Her team is also interested in how animals adjust their behavior in urban settings, and is finding that Italian wall lizards in San Pedro are relatively fearless compared to their cousins back home in Taormina, Italy. 

“When they're in human-dominated environments, they have a relaxed fear response, but when they're in undeveloped and uninhabited environments, they're very afraid of humans, she said.

Students in Brock’s new lab at SDSU will conduct behavioral experiments to determine whether the relative fearlessness is learned or an evolutionary adaptation. Her lab will also investigate how the newcomers are adapting to Southern California’s microclimate, how they respond to novel predators, and why they’re relatively free of parasites. 

Another project of the Brock lab is to compare the body temperatures and hydration levels of the Western fence lizard living on the bustling SDSU campus with a population of the same species in nearby Mission Trails Regional Park, an open space preserve.

“We’re interested in how urban environments differ in temperature and moisture and how that affects the way lizards are interacting in different environments. Are lizards hotter in cities? Are they more hydrated? How does that affect their behavior? How does that affect their physiology?”

An Aegean wall lizard ((Podarcis erhardii) at a field site in Greece. (Kinsey Brock)Open the image full screen.
An Aegean wall lizard ((Podarcis erhardii) at a field site in Greece. (Kinsey Brock)

Island biology

Brock has also spent years comparing the physiology, behavior and morphology of Aegean wall lizards (Podarcis erhardii) — a close relative of Italian wall lizards —  which have co-existed with humans for millennia on different Greek islands. 

She and one of her incoming Ph.D. students will be digging into how interactions with the built landscape have influenced evolutionary changes in the species.

“This is a really cool study system for understanding the speed of evolution in urban environments over long time periods, because humans have been in that landscape, building and urbanizing, for thousands of years,” said Brock. “We can use those islands that have been inhabited by humans for different amounts of time, basically, as different time points in the evolutionary process.”

An illustration of pottery depicting human forms with lizard heads and tails. Open the image full screen.
“Flight of the Lizards” (Artwork by by Kinsey Brock)

• Exercises to complete:
A. Rewrite the paragraph of the lizard article beginning "Students in Brock's new lab at SDSU" as a bulleted list of the lab's planned lines of study.
B. According to the lizard article, are these statements true? Answer yes or no for each, and quote the words that decide it.
(i) Italian wall lizards in San Pedro are more fearful than those in Taormina.
(ii) Mission Trails Regional Park is an open space preserve.
(iii) Aegean wall lizards have lived alongside humans on Greek islands for millennia.
C. Write the next paragraph of the article on urban lizard research, starting after its final line.

• Excerpted records:
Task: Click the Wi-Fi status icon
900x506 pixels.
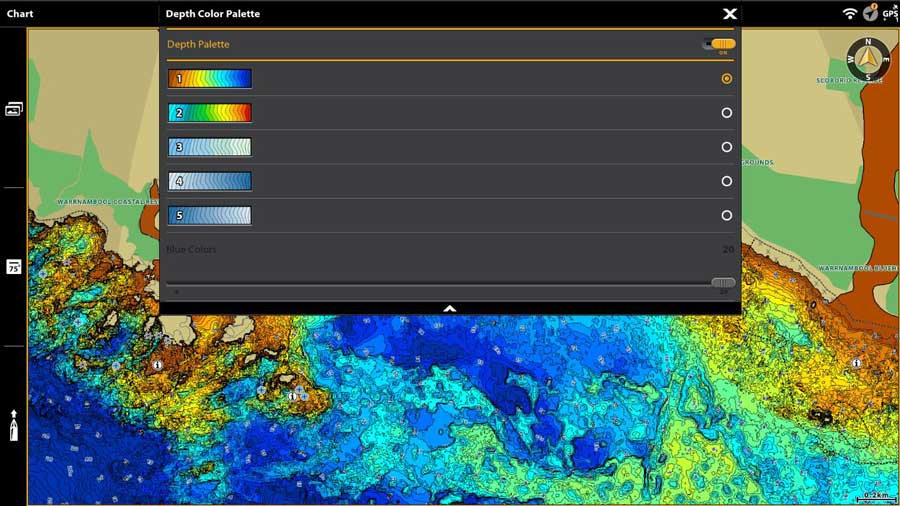Action: pos(850,13)
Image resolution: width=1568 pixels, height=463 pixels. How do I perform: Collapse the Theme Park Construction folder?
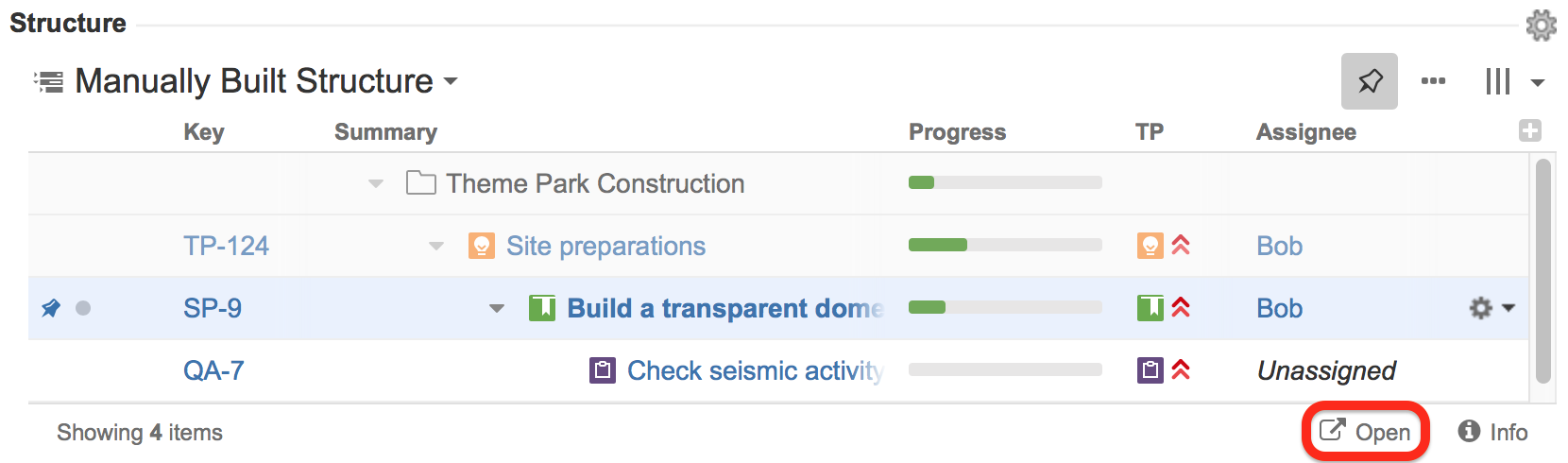pos(376,183)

• Responses to the exercise:
A.
- Behavioral experiments to determine whether the relative fearlessness is learned or an evolutionary adaptation
- How the newcomers are adapting to Southern California's microclimate
- How they respond to novel predators
- Why they're relatively free of parasites

B.
(i) No: "relatively fearless compared to their cousins back home in Taormina, Italy"
(ii) Yes: "Mission Trails Regional Park, an open space preserve"
(iii) Yes: "which have co-existed with humans for millennia on different Greek islands"

C.
Communicating science through art

During her field studies in Greece, Brock is surrounded by art.

“I'm often catching these lizards off of ruins and stone walls,” she said.“When I'm out collecting lizards, a lot of these uninhabited islands have ancient pottery shards around, you find it everywhere in Greece. ”

Brock, who double majored in environmental science and art as an undergraduate at the University of Michigan, often creates art related to her research. For example, the pottery she encountered in Greece inspired her to incorporate lizards into drawings influenced by antiquity. She’s found that art is a way to generate ideas and to communicate about science by getting past the jargon.

“My training as an artist has helped me be a good biologist,” she said. “I think good scientists and artists use their power of observation to connect with people through art or make really cool discoveries in science - both are an attempt to understand the world around us.”

And the parallels don’t end there.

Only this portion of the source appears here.